Based on the positive bioassay results of the known oxindole hit compound rac-1-benzyl-3-hydroxy-3-phenylindolin-2-one which showed significant inhibition of butyrylcholinesterase (BuChE) (IC50=7.41 μM), a library of 31 analogues of 3-substituted-3-hydroxyoxindoles was synthesized and screened for both acetylcholinesterase (AChE) and BuChE activity.
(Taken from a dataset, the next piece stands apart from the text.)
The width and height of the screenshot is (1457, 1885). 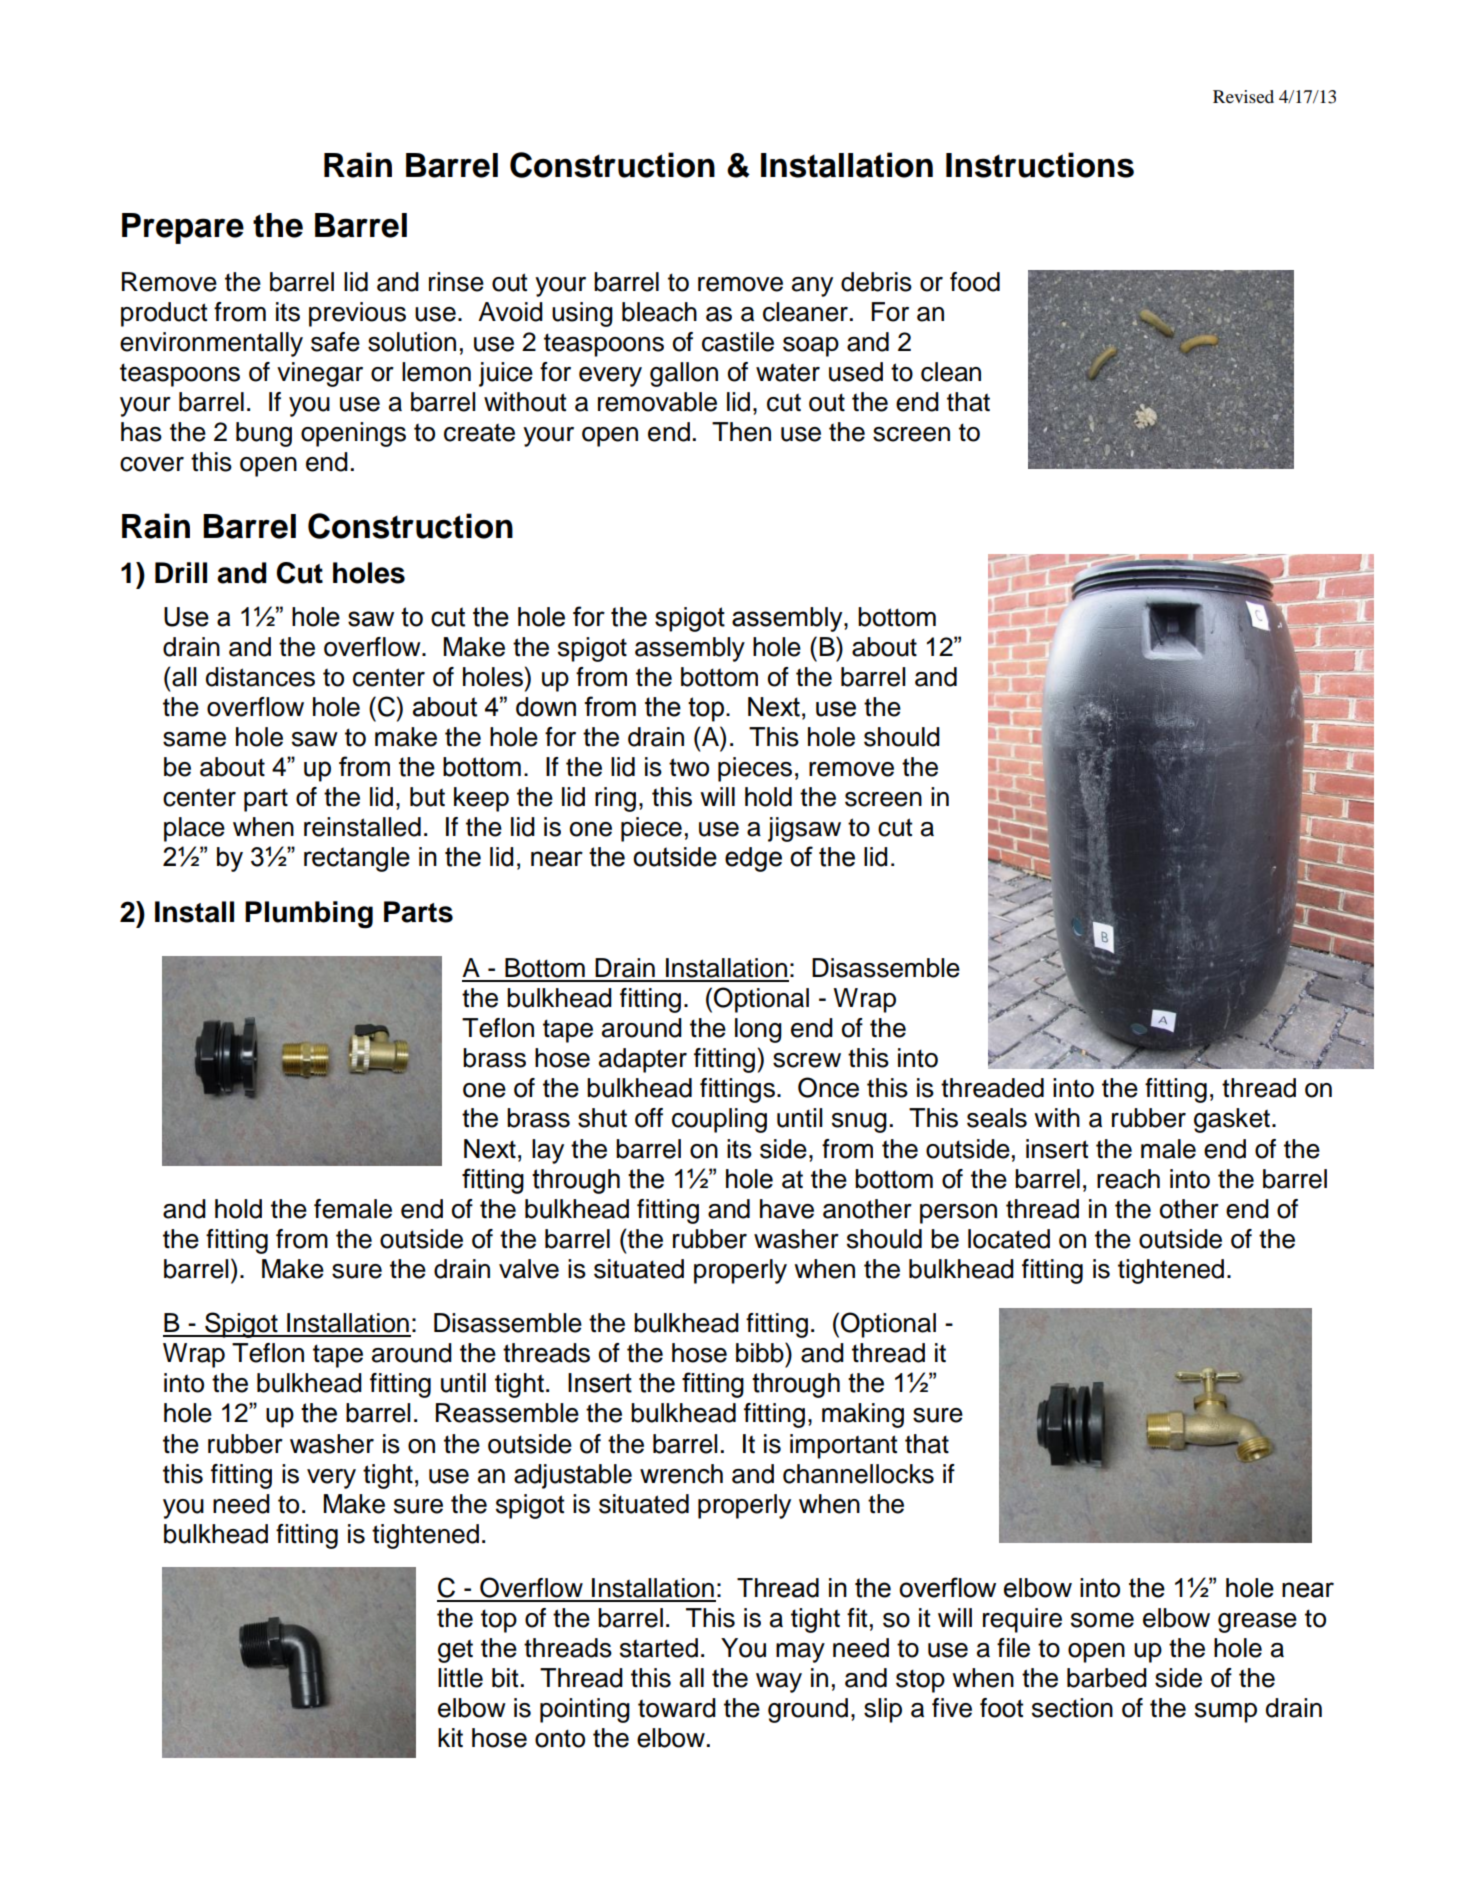 What do you see at coordinates (1040, 165) in the screenshot?
I see `Instructions` at bounding box center [1040, 165].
Our bioassays revealed that some of the new compounds exhibited moderate inhibition of eel AChE (EeAChE) and very good inhibition of equine serum BuChE (EqBuChE) with a best IC50 of 1.02 μM. On the basis of these results, the lead compound 1-((1-benzylpiperidin-4-yl)methyl)-3-hydroxy-3-phenylindolin-2-one was designed, which was shown to interact well with the enzymes active sites by molecular docking, was synthesized and upon bioassay gave an IC50 of 6.61 μM for BuChE. Interestingly, when we separated rac-benzyl-3-hydroxy-3-phenylindolin-2-one into the individual enantiomers (R)- and (S)-benzyl-3-hydroxy-3-phenylindolin-2-one it was the latter enantiomer that gave the best IC50 of 6.19 μM for BuChE.